Every Wednesday, the Salt Lake Board of Realtors takes its agents for ride - literally.
Ten years ago, real estate agents would caravan to view the properties listed on the Multiple Listing Service.But when gasoline prices escalated, the Realtors decided to rent a bus to get around to the houses. The practice still goes on today, although on a larger scale.
To get a better idea how Realtors know about so many houses I decided to accompany them on a tour of Salt Lake City. I recently met Nancy Peterson, a real estate associate for Preferred Properties, at the Salt Lake board office, 2970 E. 3300 South, on a rather chilly day for a tour of homes.
Because it was during the holidays, there was only one bus - more than ample for the handful of agents who wanted to show other agents the properties they were pushing.
Peterson said a normal Wednesday consists of three buses leaving from the board office and five buses leaving from 7200 S. 200 West. Once a month, a bus comes from Davis County.
Generally, buses go to certain areas of the valley to view homes in the same general price range, but on the day I accompanied the Realtors we saw houses ranging in price from $44,900 to $250,000.
Companies who list homes with the Multiple Listing Service can pay $10 for a bus ride so their agent can explain to other agents the features of the home they are selling and take them inside for a look. If an agent sells a home listed by another company the two agents split the commission, Peterson explained.
Doug Winder, a broker with Ulrich Realtors, has often taken his fellow employees on the bus tours so they all can try to sell a house. "We try to maximize the exposure that will result in a sale," he said.
While traveling to our first house, Winder said the items people are interested in these days are a family room on the main floor, a bathroom off the master bedroom, garages and, in higher-priced homes, hot tubs and bathtubs equipped with whirlpools.
Peterson said the real estate market in the Salt Lake area has turned around in recent months, evidenced by the latest Multiple Listing Service book shrinking from 1,200 pages to 715 pages with 12 homes per page. There is a picture of each house listed and explanation of the features, the price and who to contact.
What prompts people to sell their homes? Peterson said there are many reasons, but the most common are young couples wanting to move up to a larger house, older people wanting condominium living because their children are raised and people being transferred out-of-state with their jobs.
We arrived at the first house and the listing agent passed out some literature about the house as we left the bus. It was English Tudor-style with a total of 1,644 square feet and an asking price of $81,500. Agent Ron Jensen of Wood Realtor lead the group on a quick inspection of the house, the main floor and the basement.

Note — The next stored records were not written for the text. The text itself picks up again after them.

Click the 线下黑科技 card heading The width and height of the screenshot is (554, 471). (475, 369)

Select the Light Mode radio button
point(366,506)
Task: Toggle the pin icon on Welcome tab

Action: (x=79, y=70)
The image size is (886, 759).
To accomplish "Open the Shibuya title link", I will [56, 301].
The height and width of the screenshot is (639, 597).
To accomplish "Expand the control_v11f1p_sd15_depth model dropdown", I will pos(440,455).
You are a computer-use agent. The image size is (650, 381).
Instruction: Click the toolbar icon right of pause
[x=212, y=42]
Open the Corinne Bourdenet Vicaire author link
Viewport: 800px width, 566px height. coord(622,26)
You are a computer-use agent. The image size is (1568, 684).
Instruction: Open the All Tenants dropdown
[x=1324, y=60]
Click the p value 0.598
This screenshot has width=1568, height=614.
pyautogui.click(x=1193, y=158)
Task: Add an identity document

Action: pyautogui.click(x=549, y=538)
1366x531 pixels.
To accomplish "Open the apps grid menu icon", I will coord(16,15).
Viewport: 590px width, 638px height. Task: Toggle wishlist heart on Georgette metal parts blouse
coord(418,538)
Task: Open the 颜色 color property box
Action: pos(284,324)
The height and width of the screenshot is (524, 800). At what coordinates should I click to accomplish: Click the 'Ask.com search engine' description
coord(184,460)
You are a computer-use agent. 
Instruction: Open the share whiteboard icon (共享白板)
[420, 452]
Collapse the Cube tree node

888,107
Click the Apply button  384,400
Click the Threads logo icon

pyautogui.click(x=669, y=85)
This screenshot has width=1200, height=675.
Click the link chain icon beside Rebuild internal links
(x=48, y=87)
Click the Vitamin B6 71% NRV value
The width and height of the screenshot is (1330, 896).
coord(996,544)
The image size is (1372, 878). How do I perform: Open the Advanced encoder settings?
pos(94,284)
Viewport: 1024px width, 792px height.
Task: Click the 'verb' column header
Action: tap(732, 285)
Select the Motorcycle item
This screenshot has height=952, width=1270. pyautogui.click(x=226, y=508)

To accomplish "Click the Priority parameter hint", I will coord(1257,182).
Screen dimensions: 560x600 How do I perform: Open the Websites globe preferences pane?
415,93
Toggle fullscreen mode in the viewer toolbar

And so it goes. The group sees all types of houses, quite old and fairly new, some with hardwood floors and some with carpet, some where the owners are still there and others that are empty.
Back in the bus, Peterson said it's an agent's responsibility to advise the owners on how best to present a house for the best chance of a sale. Obviously, cleanliness and order make the best impressions.
The group wound up its tour with visits to two higher-priced homes, a $189,500 number at 2871 E. County Road and a $250,000 house at 2025 E. Lincoln Lane. After these, it was back to the Salt Lake Board of Realtors building and then to work for the Realtors who had to try to sell the houses they'd just seen.